But I don’t really understand where to loft. It won’t give me any clean surface.
I can’t find any proper solution, how to fill this surface between the two belts, struggeling to find any patch layout.

@sgreenawalt How would you tackle this?

Ah, that’s quite a bit different from what you posted before. In this case, you’ve sorta put the cart before the horse - your original surface should be whatever the shape of that big surface is between everything, and then the rest of your geometry gets set relative to that primary surface. If you want to post your file I can show you some different ways of approaching it.

So this is the file:

Blend_Test.3dm (360.4 KB)

And also another reference image what I actually want to achieve (the surfaces in the yellow circle).

Thank you so much!

My version of the basic surfaces is attached.

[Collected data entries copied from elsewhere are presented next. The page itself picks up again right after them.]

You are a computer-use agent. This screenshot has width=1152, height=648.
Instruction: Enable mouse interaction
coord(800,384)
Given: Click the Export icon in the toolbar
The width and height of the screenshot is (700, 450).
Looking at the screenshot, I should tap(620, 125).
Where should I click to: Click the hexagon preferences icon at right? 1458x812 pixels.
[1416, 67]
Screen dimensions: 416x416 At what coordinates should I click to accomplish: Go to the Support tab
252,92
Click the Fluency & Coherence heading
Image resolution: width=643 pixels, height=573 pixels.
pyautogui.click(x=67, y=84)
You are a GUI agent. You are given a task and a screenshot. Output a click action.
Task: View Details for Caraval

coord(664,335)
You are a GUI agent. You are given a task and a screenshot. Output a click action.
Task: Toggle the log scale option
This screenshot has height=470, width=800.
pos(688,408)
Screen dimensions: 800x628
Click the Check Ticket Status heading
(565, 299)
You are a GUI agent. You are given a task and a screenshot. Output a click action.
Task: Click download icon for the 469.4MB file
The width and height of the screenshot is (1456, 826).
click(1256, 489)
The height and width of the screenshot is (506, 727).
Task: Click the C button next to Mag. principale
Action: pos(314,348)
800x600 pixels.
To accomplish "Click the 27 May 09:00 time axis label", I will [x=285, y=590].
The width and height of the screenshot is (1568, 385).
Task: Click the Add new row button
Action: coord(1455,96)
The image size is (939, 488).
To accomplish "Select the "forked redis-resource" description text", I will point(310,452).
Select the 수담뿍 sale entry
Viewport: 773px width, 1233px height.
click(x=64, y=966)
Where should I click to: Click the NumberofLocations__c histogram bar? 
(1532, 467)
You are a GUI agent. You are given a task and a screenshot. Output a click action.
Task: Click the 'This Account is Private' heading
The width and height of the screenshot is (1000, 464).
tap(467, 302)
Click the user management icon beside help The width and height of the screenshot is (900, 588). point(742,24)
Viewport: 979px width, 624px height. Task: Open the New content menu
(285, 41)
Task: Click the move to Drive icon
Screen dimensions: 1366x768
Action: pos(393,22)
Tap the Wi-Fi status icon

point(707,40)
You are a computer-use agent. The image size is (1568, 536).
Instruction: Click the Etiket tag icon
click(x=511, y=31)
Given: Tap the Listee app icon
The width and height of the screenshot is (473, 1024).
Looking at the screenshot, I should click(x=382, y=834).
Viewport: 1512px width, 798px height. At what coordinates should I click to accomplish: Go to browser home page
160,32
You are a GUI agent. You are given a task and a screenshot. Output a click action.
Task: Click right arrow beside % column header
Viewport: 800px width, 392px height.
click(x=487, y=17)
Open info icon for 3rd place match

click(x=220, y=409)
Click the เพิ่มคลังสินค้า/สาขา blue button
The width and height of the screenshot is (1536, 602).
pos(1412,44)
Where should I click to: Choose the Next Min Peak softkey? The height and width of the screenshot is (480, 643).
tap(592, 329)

In this case - ever so slightly tweaking your original geometry - this is what I’d do for your primary surfacing:

Where you had lots of “pairs” of surfaces, I would combine all of those into one. I also made it so your whole “side” surface is one single unbroken surface, and then the part that blends off of that simply matches to it by an isocurve split. I adjusted your geometry so the edges of the front surfaces sit on that planar surface and trim it out. In this particular case, I would recommend starting with something like this, and then doing a “regular” y blend like I show at the beginning of my video, instead of the “cheater” version.


Blend_Test_SG.3dm (3.0 MB)


After some step-by-step following your great video, I got quite close I think.

My surfaces aren’t perfect yet, but enough for my needs for now.

Thank your so much!


Looking good!!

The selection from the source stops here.